*КРАТКОЕ ЗАДАНИЕ A:*
Приведите строки листинга от его начала до строки с «click(842, 118)» включительно, заменив «Instruction» на «Command»; все остальное должно остаться без изменений.

*ИЗБРАННЫЙ ОТРЫВОК:*
И когда владыке стало совсем худо, он вспомнил о том единственном месте в Вавилоне,
где ему должно полегчать, потому что именно там он уловил, вспомнил - а вспомнив,
удивился - аромат македонского, напоенного светлым солнцем, журчанием ручейка
и запахом трав леса. Александр, еще великий, еще живой, в последней остановке
на пути в бессмертие, приказал перенести себя в висячие сады...
Навуходоносор, создавший эти сады, руководствовался благородной причудой деспота,
ибо у деспотов тоже бывают причуды благородные - для кого-то, но никогда для
всех. Навуходоносор любил свою молодую жену - мидийскую принцессу, тосковавшую
в пыльном и лишенном зелени Вавилоне по свежему воздуху и шелесту деревьев.
Царь вавилонский не перенес столицу к зеленым холмам Мидии, а сделал то, что
недоступно прочим смертным. Он перенес сюда, в центр жаркой долины, иллюзию
тех холмов.
На строительство садов, приюта для царицы, были брошены все силы древнего царства,
весь опыт его строителей и математиков. Вавилон доказал всему свету, что может
создать первый в мире монумент в честь любви. И имя царицы сказочным образом
смешалось в памяти потомков с именем иной, ассирийской правительницы, а сады
стали известны как сады Семирамиды - может, это была ревность человеческой памяти,
для которой великое деяние должно быть связано с великим именем. Царица Тамара
никогда не жила в замке, названном ее именем, и никогда, будучи женщиной благочестивой,
любящей своего второго мужа и детей, не помышляла о том, чтобы скидывать со скал
незадачливых любовников. Но трагедия должна быть освящена великим именем: иначе
ей недостает драматизма.

*КРАТКОЕ ЗАДАНИЕ B:*
Определите, соответствуют ли следующие утверждения отрывку о висячих садах. Ответьте «да» или «нет» и приведите подтверждающие слова отрывка в точной цитате.
(i) Навуходоносор перенес столицу к зеленым холмам Мидии.
(ii) Жена Навуходоносора была мидийской принцессой.
(iii) Царица Тамара жила в замке, названном ее именем.

[Записи о расположении слов и элементов]
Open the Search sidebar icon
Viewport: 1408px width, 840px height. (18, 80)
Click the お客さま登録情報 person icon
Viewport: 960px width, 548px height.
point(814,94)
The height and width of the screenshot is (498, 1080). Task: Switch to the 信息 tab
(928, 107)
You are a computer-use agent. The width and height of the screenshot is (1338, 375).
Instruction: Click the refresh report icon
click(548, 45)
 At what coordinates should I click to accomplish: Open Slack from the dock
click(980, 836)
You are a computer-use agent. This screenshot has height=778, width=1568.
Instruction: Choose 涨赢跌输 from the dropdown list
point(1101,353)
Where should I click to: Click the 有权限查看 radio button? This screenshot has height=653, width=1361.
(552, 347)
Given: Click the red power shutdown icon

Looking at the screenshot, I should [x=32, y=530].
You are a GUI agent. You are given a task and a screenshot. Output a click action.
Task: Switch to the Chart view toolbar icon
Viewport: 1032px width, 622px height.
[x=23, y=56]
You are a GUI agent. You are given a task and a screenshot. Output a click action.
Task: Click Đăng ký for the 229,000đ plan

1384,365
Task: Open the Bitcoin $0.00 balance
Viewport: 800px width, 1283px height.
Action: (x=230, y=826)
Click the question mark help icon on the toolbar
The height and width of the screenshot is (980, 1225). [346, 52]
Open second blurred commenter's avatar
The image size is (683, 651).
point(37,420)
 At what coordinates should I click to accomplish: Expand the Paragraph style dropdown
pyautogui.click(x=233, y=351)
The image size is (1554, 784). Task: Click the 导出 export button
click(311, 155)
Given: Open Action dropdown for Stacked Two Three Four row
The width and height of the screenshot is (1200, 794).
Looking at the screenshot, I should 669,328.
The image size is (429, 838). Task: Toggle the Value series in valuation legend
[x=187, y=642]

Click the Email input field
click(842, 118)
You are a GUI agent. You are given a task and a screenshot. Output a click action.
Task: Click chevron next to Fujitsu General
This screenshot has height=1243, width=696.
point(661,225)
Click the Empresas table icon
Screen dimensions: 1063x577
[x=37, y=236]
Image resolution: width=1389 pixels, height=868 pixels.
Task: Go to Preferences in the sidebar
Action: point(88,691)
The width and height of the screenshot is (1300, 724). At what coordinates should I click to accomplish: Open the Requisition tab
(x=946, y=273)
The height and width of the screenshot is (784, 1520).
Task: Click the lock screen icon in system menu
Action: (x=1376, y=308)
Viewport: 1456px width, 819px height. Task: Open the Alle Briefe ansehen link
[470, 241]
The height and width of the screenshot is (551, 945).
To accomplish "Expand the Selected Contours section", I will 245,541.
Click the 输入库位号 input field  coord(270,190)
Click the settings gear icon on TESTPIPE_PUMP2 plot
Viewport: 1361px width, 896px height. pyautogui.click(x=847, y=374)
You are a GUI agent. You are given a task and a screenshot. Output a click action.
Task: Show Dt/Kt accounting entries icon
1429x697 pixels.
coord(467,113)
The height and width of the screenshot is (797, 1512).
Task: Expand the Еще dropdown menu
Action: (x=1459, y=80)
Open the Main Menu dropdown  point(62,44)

*ПОЛНОЕ РЕШЕНИЕ A:*
Open the Search sidebar icon
Viewport: 1408px width, 840px height. (18, 80)
Click the お客さま登録情報 person icon
Viewport: 960px width, 548px height.
point(814,94)
The height and width of the screenshot is (498, 1080). Task: Switch to the 信息 tab
(928, 107)
You are a computer-use agent. The width and height of the screenshot is (1338, 375).
Command: Click the refresh report icon
click(548, 45)
 At what coordinates should I click to accomplish: Open Slack from the dock
click(980, 836)
You are a computer-use agent. This screenshot has height=778, width=1568.
Command: Choose 涨赢跌输 from the dropdown list
point(1101,353)
Where should I click to: Click the 有权限查看 radio button? This screenshot has height=653, width=1361.
(552, 347)
Given: Click the red power shutdown icon

Looking at the screenshot, I should [x=32, y=530].
You are a GUI agent. You are given a task and a screenshot. Output a click action.
Task: Switch to the Chart view toolbar icon
Viewport: 1032px width, 622px height.
[x=23, y=56]
You are a GUI agent. You are given a task and a screenshot. Output a click action.
Task: Click Đăng ký for the 229,000đ plan

1384,365
Task: Open the Bitcoin $0.00 balance
Viewport: 800px width, 1283px height.
Action: (x=230, y=826)
Click the question mark help icon on the toolbar
The height and width of the screenshot is (980, 1225). [346, 52]
Open second blurred commenter's avatar
The image size is (683, 651).
point(37,420)
 At what coordinates should I click to accomplish: Expand the Paragraph style dropdown
pyautogui.click(x=233, y=351)
The image size is (1554, 784). Task: Click the 导出 export button
click(311, 155)
Given: Open Action dropdown for Stacked Two Three Four row
The width and height of the screenshot is (1200, 794).
Looking at the screenshot, I should 669,328.
The image size is (429, 838). Task: Toggle the Value series in valuation legend
[x=187, y=642]

Click the Email input field
click(842, 118)

*ПОЛНОЕ РЕШЕНИЕ B:*
(i) Нет: «Царь вавилонский не перенес столицу к зеленым холмам Мидии».
(ii) Да: «Навуходоносор любил свою молодую жену - мидийскую принцессу».
(iii) Нет: «Царица Тамара никогда не жила в замке, названном ее именем».